Indicators of Compromise
- [Malware/Tool ] documented malicious families and tools – IOControl (IOCONTROL), Tickler, and others such as RustyWater, PowGoop, POWERSTATS, Small Sieve (and other families referenced).
- [Ports ] network access vectors used for discovery/exploitation – TCP 20256 (Unitronics PLC access), TCP 502 (Modbus) and other industrial ports like 44818, 4840, 20000, and UDP 47808.
- [Registry Keys/Values ] persistence and configuration artifacts – Run key named SharePoint.exe, PortProxy registry modifications.
- [Default Credentials ] account artifacts enabling direct compromise – Unitronics default password ‘1111’ used to authenticate to exposed PLCs.
- [Domains / C2 ] command‑and‑control infrastructure examples – domains mimicking Dropbox and WordPress (RustyWater C2), Telegram Bot API endpoints for Small Sieve, and other C2 domains.

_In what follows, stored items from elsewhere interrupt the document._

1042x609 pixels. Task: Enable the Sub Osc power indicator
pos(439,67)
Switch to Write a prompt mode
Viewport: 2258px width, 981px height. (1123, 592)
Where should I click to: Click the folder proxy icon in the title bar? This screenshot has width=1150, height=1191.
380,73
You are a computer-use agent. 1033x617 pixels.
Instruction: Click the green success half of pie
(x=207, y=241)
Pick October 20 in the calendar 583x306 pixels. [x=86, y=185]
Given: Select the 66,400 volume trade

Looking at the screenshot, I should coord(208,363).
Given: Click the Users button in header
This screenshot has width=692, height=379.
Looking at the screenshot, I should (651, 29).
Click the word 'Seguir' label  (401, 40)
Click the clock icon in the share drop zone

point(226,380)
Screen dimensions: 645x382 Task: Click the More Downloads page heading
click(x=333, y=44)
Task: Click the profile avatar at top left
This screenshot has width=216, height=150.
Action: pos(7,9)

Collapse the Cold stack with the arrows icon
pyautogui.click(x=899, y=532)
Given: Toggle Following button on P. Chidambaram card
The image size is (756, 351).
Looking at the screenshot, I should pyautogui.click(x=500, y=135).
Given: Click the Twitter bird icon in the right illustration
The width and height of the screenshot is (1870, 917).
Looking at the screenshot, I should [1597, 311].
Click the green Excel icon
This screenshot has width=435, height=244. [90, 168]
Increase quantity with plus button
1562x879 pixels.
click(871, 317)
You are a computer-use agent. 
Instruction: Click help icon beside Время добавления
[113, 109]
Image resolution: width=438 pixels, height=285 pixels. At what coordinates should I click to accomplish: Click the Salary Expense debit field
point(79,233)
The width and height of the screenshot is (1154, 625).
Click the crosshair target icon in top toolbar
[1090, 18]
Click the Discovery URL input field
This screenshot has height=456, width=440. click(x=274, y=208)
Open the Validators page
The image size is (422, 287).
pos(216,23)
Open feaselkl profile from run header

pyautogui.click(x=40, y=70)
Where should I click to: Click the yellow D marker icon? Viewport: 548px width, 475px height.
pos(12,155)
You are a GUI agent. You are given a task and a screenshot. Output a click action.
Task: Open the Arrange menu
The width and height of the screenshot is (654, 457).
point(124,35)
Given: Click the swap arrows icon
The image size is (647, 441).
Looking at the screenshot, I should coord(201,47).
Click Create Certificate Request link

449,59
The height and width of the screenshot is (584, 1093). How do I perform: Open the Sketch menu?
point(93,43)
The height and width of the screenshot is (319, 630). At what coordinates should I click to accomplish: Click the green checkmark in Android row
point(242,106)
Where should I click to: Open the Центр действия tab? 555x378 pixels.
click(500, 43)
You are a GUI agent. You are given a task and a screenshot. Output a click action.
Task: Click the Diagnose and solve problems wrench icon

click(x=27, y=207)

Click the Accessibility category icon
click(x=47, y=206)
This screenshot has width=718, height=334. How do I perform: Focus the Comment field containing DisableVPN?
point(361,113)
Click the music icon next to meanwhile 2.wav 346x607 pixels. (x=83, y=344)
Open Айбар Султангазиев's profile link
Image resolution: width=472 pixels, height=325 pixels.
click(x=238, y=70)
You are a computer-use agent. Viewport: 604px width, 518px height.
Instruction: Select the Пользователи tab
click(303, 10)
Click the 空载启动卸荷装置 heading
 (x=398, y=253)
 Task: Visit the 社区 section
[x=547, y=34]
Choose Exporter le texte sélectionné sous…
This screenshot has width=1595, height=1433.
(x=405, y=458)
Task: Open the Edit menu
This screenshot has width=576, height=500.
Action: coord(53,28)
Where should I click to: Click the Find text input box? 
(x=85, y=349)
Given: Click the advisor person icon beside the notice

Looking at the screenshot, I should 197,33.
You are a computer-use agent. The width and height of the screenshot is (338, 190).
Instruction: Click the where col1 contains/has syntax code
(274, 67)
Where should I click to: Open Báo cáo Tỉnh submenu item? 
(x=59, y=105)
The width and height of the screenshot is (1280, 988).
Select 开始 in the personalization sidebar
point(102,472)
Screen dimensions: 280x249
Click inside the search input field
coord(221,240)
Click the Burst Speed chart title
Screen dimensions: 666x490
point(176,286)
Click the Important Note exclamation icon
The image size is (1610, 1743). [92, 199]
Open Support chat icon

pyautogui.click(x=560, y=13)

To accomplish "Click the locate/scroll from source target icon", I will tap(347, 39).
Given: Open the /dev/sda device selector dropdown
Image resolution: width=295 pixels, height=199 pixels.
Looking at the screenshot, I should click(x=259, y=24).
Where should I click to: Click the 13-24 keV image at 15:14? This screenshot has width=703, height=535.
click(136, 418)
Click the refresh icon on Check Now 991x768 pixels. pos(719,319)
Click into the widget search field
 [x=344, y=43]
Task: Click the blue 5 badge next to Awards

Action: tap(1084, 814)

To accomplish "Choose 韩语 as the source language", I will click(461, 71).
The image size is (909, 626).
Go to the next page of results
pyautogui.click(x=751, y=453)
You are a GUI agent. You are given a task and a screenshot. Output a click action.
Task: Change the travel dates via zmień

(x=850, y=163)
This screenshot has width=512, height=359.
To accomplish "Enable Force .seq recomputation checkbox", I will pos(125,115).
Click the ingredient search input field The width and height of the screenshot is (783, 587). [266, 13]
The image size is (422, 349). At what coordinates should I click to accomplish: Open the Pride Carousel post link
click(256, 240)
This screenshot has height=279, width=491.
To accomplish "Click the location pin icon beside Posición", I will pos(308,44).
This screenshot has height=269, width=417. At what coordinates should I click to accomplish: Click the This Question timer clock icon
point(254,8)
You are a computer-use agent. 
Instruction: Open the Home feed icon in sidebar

- [Installed Remote Tools ] unauthorized remote access software observed – AnyDesk installed without IT authorization; MSP/RMM tools such as Syncro and PDQ Connect used as access vectors.
- [File/Artifact ] on‑host indicators – ASPX webshells on Exchange servers; password‑protected archives containing malicious LNK files; and IOControl backdoor binaries.
- [Network Traffic / Protocols ] outbound/inbound protocol indicators – Outbound MQTT traffic from ICS devices (ports 1883 / 8883), inbound connections to TCP 20256 from external IPs, and unusual DNS subdomain queries indicative of high entropy C2 activity.
- [Scanning Infrastructure ] discovery activity sources – Shodan/Censys query results for exposed ICS devices and observational use of Starlink IPs to evade geolocation blocks during scans.